Engineering Escherichia coli for High-Yield Protoporphyrin IX Biosynthesis via Cytotoxicity Mitigation and Pathway Optimization

Porphyrins are essential tetrapyrroles that play critical roles in biological electron-transfer and light-harvesting systems. As the universal precursor of heme and chlorophyll, protoporphyrin IX (PP IX) has transformative potential for fields as diverse as biomedicine, materials, food, and agriculture. However, large-scale microbial PP IX production is subject to challenges regarding cellular toxicity and regulation of tetrapyrrole biosynthesis. Herein, we report a synthetic-biology-driven Escherichia coli platform enabled by spatially resolved pathway optimization and cytotoxicity mitigation.

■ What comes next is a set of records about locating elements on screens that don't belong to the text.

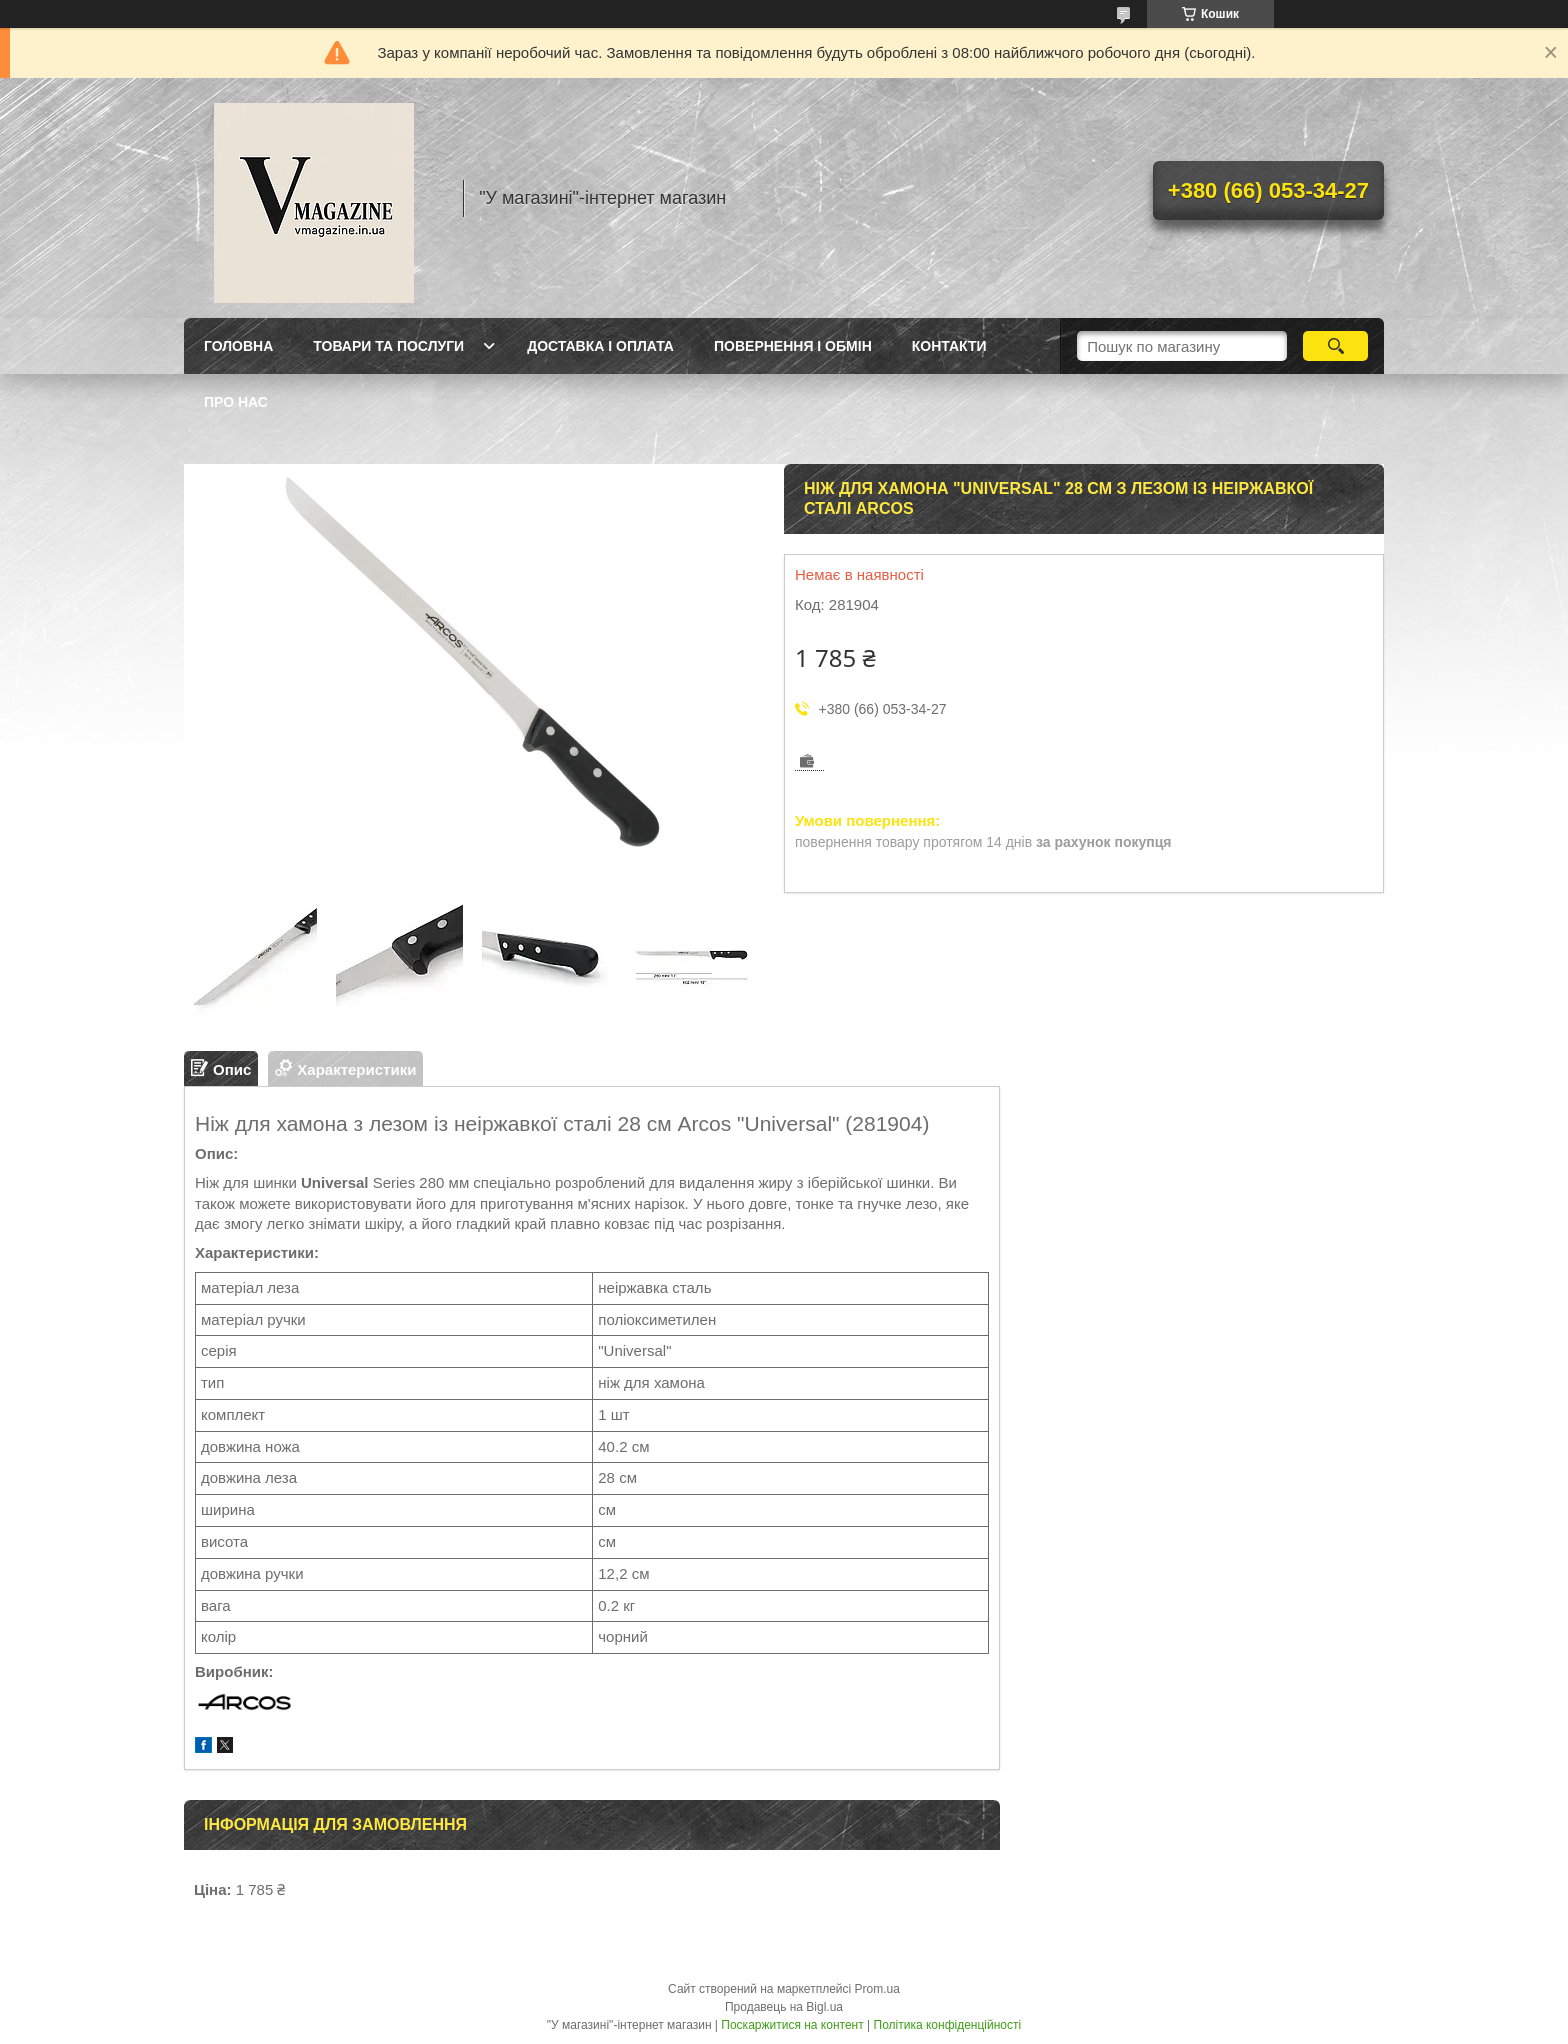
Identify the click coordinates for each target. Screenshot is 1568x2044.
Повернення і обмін (793, 346)
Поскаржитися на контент (792, 2025)
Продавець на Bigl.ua (784, 2007)
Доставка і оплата (600, 346)
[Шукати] (1335, 346)
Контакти (949, 346)
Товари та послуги (388, 346)
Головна (238, 346)
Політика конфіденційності (948, 2025)
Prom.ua (877, 1989)
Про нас (236, 402)
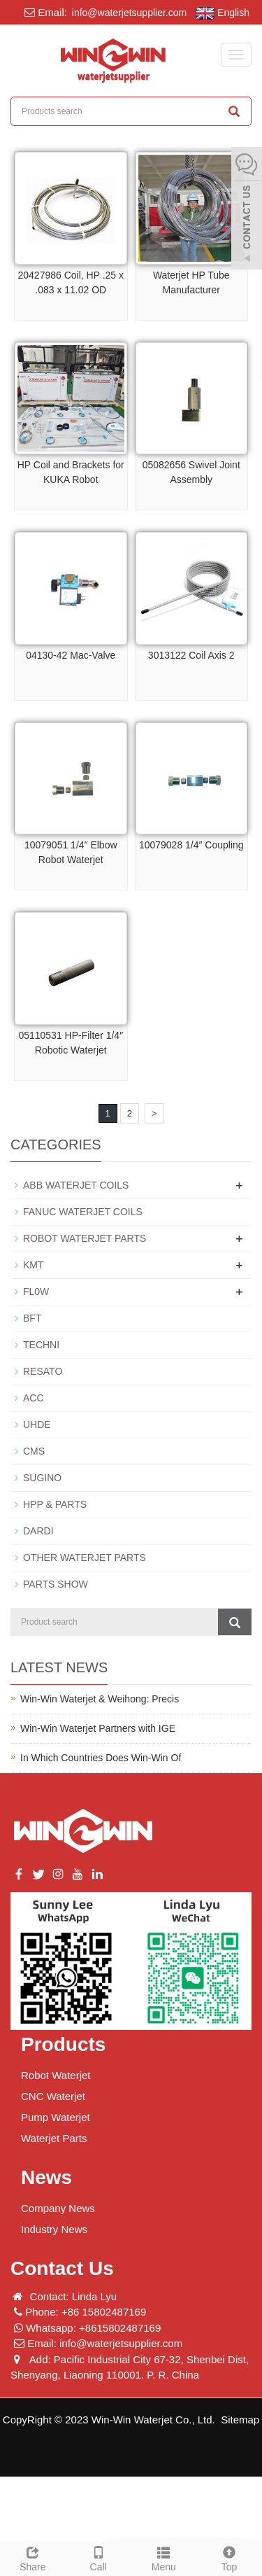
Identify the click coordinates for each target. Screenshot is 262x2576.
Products (63, 2044)
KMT (33, 1264)
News (46, 2177)
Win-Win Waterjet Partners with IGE (97, 1728)
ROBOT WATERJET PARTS (84, 1238)
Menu (164, 2557)
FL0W (36, 1291)
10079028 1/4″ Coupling (191, 844)
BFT (32, 1318)
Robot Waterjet (56, 2075)
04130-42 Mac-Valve (70, 655)
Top (229, 2557)
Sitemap (240, 2420)
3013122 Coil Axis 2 (191, 655)
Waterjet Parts (54, 2138)
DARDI (38, 1530)
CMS (34, 1451)
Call (98, 2557)
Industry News (54, 2229)
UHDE (37, 1424)
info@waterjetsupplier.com (128, 12)
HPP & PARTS (55, 1504)
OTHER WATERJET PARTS (84, 1557)
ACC (33, 1398)
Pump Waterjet (55, 2117)
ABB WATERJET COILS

By introducing a hyperactive 5-aminolevulinic acid synthase and rebalancing branch pathways via sRNA-based knockdown, we decoupled the PP IX synthesis from endogenous regulatory constraints. Integration of the MacAB-TolC efflux system reduced intracellular PP IX accumulation by 16%, synergistically enhancing extracellular productivity. PP IX titer values of 3.90 g/L and 65.0 mg/L/h productivity were achieved in a 5 L bioreactor, the highest ever reported. The engineered chassis exhibits metabolic plasticity, coproducing 0.24 g/L heme through dynamic pathway modifications. This work establishes a new paradigm for cytotoxic metabolite synthesis through spatiotemporal pathway governance, circumventing classical toxicity-productivity trade-offs. Our work establishes an efficient platform for microbial PP IX production. Furthermore, the engineered chassis developed here enables versatile applications in next-generation porphyrin biomanufacturing.